Subwords were originally introduced in machine translation where the segmentation incompatibility probably never was a really big deal. BPE segmentation keeps the most frequent words intact. The rarer the words, the more they get split. Because the subwords get fit on parallel training data, the words in the source and the target language occur approximately equally often. Of course, languages with rich morphology will have more forms that are relatively less frequent, but on the other hand, over-segmentation on the morphologically richer side gives the systems a chance to learn something about morphology (which might not be hundred percent true because the segmentation looks very unintuitive at the first glance, but still it works somehow). For some language pairs, it does not work that well, for instance, Chinese and English. In that case, we just use separate vocabularies for source and target and we are done.

The same subword segmentation algorithms are now used in multilingual representations, which are trained on data that is far from being parallel. In this case, the problem of using commensurable segmentation has no escape solution.

The paper starts with an intuition that sounds very natural to me: if the segmentation algorithm makes the character sequence shortened approximately equally in all languages, then everything is going to be fine. As the paper later shows, it is very often not true.

The paper starts by formalizing this intuition. They define the segmentation compression rate as a ratio of how much many times the average number of tokens per vocabulary item decreases compared to the minimum possible vocabulary size. A nice property of this quantity is that it is equal to 1 for character segmentation and decreases with increased vocabulary size. So, is balancing the compression rate a way to better multilinguality? The answer is: sometimes yes, but for most laguage pairs not at all.

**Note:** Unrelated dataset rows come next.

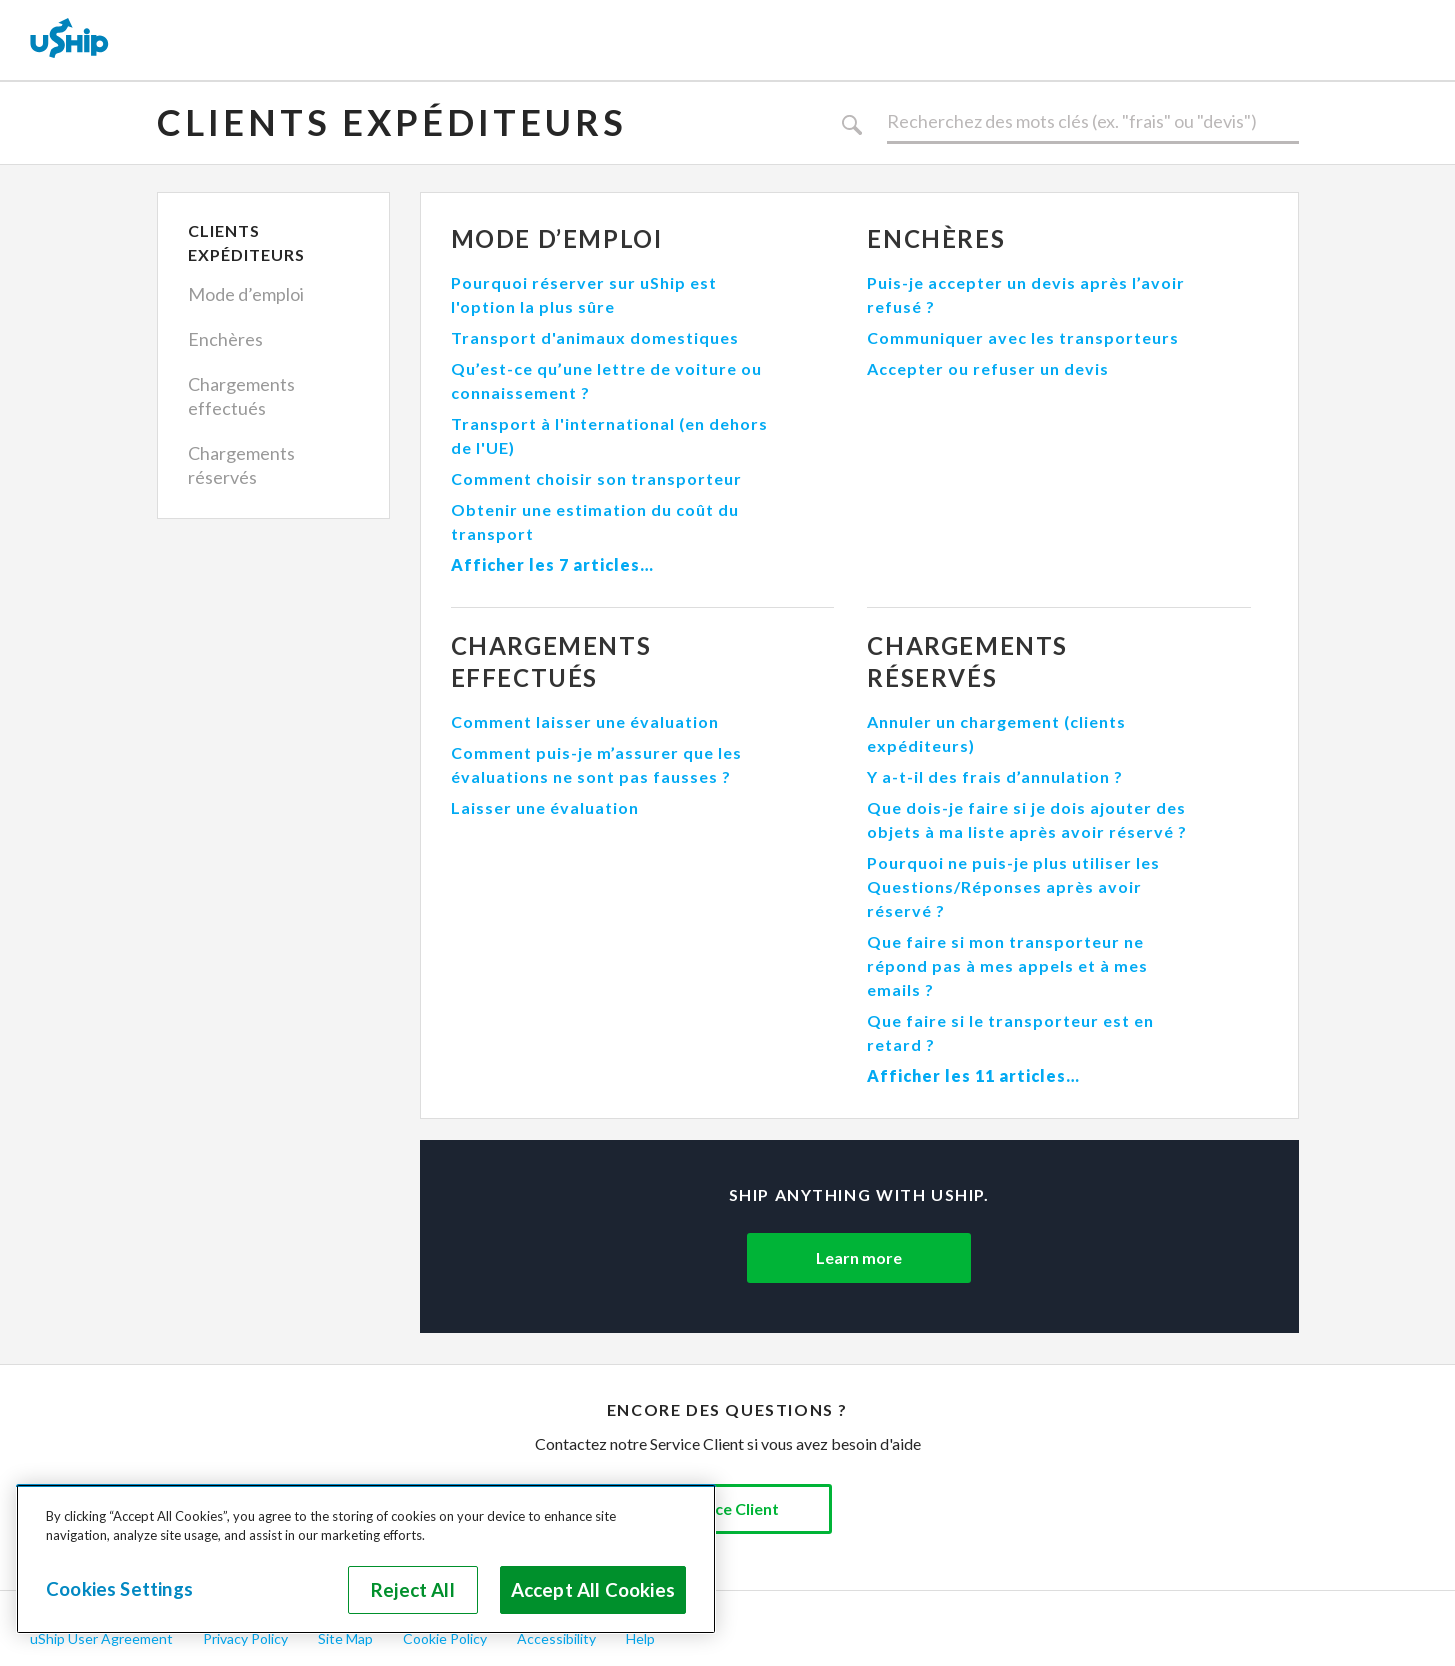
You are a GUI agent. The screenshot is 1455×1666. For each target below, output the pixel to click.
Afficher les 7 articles (545, 564)
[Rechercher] (1093, 122)
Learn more (859, 1257)
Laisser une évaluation (545, 807)
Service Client (728, 1508)
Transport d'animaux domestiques (595, 337)
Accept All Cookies (593, 1590)
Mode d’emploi (246, 294)
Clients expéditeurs (392, 122)
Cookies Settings (119, 1589)
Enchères (225, 339)
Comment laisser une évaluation (585, 721)
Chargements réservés (241, 465)
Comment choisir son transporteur (596, 478)
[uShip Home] (70, 40)
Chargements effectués (241, 396)
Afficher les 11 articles (966, 1075)
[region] (366, 1559)
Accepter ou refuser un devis (988, 368)
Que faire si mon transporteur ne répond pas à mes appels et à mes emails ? (1007, 965)
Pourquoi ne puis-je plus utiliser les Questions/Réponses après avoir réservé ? (1013, 886)
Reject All (413, 1590)
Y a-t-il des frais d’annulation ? (995, 776)
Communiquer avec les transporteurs (1023, 337)
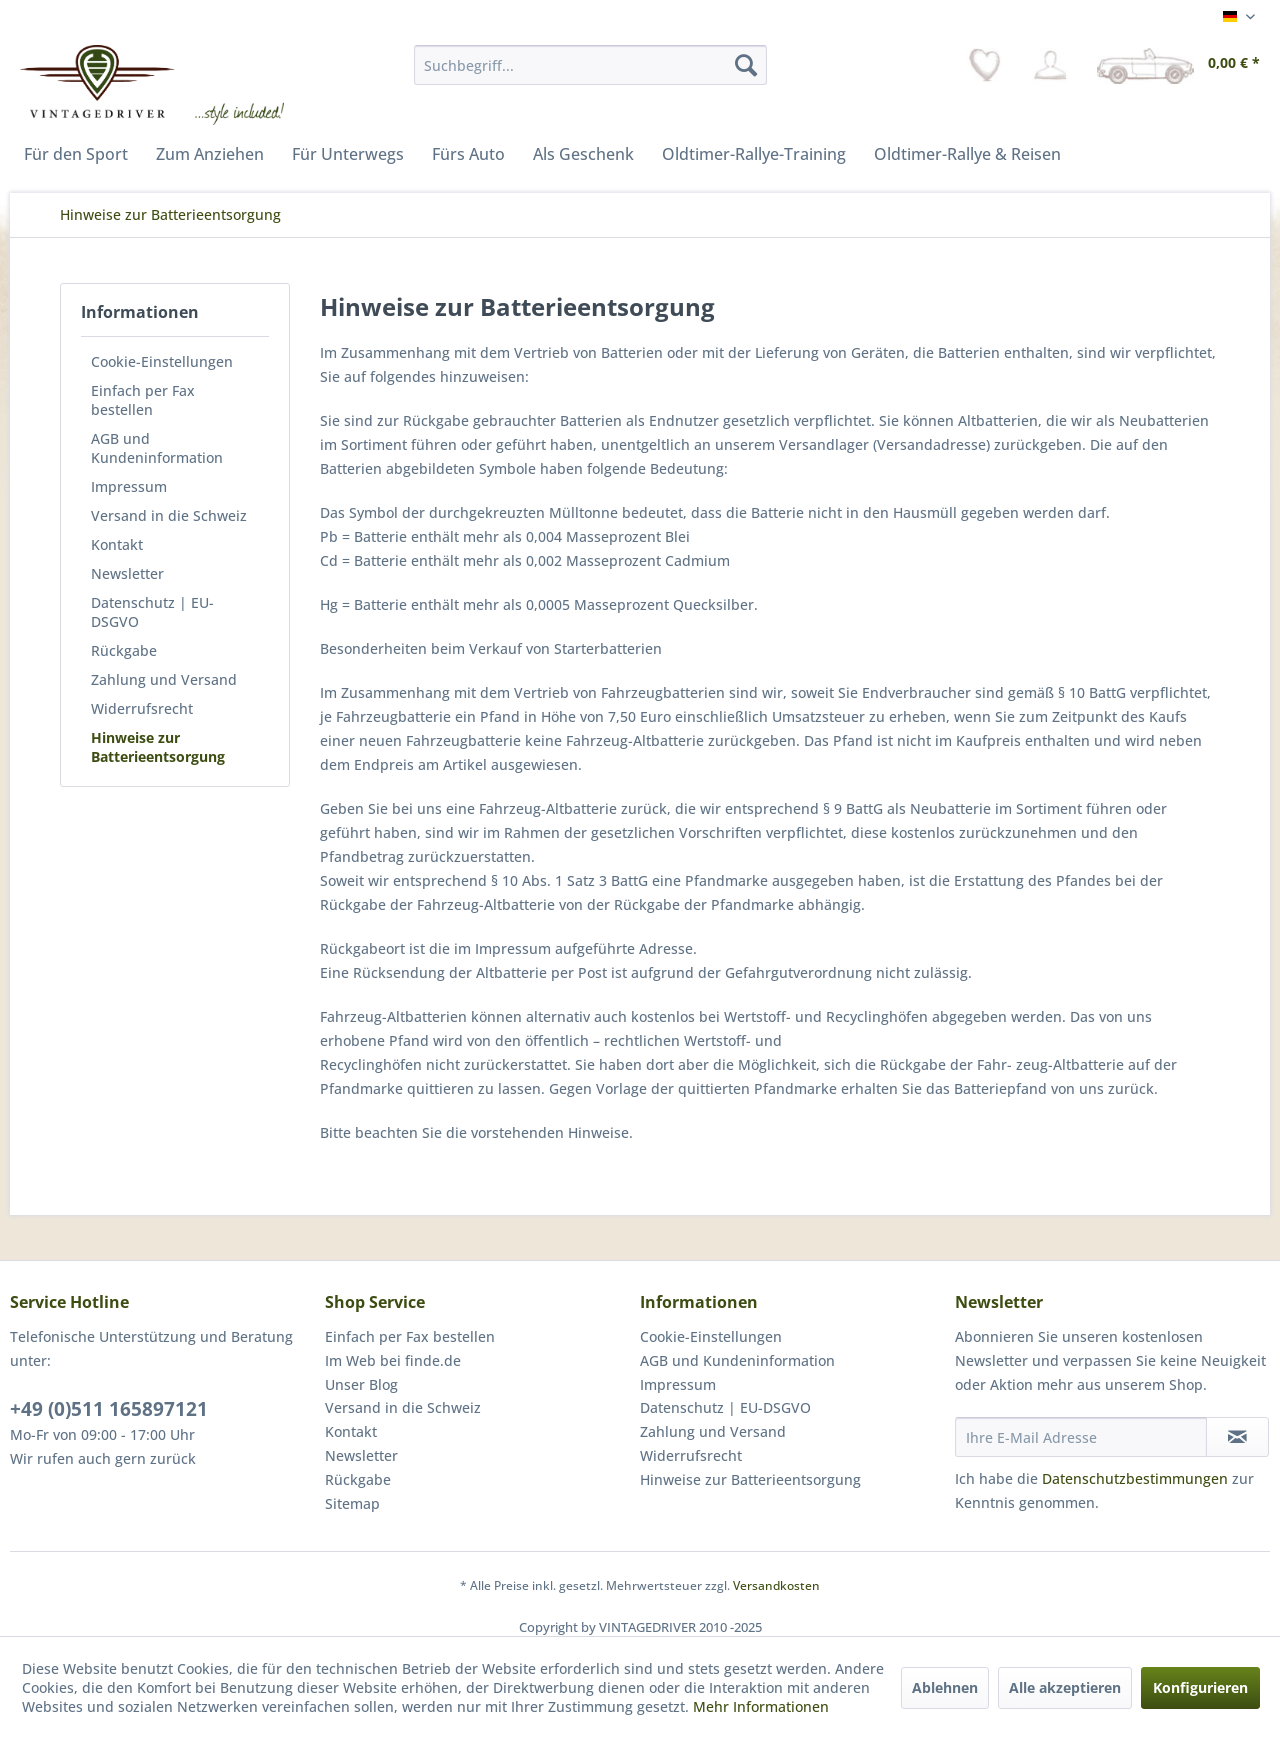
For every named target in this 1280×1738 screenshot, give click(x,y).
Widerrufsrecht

The experiments with bilingual static and contextual bilingual embeddings (trained on tractable corpus sizes, nothing comparable to mBERT or XLM-R) measure how language-neutral the embeddings are with different segmentation. The paper very nicely visualizes the results (I can hardly imagine presenting the results without the visualizations). The following heatmap (Figure 4 of the paper) shows how well the embeddings perform and denote vocabulary sizes with the same compression rate with start. This figure actually the actual findings of the paper (blue is good, red is bad; left English-Russian, right English-Chinese):

Heatmaps showing cross-linguality of the embeddings for different vocabulary

When the language typography is similar, having a similar compression rate is good. When the languages are more different from each other, then it gets more complicated, but usually, it seems that a bigger vocabulary pays of in English. The example is for static word embeddings compared using SVG: Singular Value Gap. The evaluation of contextual embeddings using the sentence retrieval task looks similar.

I wonder what that means for the attempts to learn character-level representations and for character-level machine translation. Maybe if we discovered some analytical relations behind these results (the paper only says it is not the compression rate), it could be used to guide the representation learning at the character level, for instance, get an estimate into how many latent states a character sequence should be shrunk. Maybe this is also related to the ideas around information density, so the text would get segmented into units that carry approximately the same amount of information when used in context.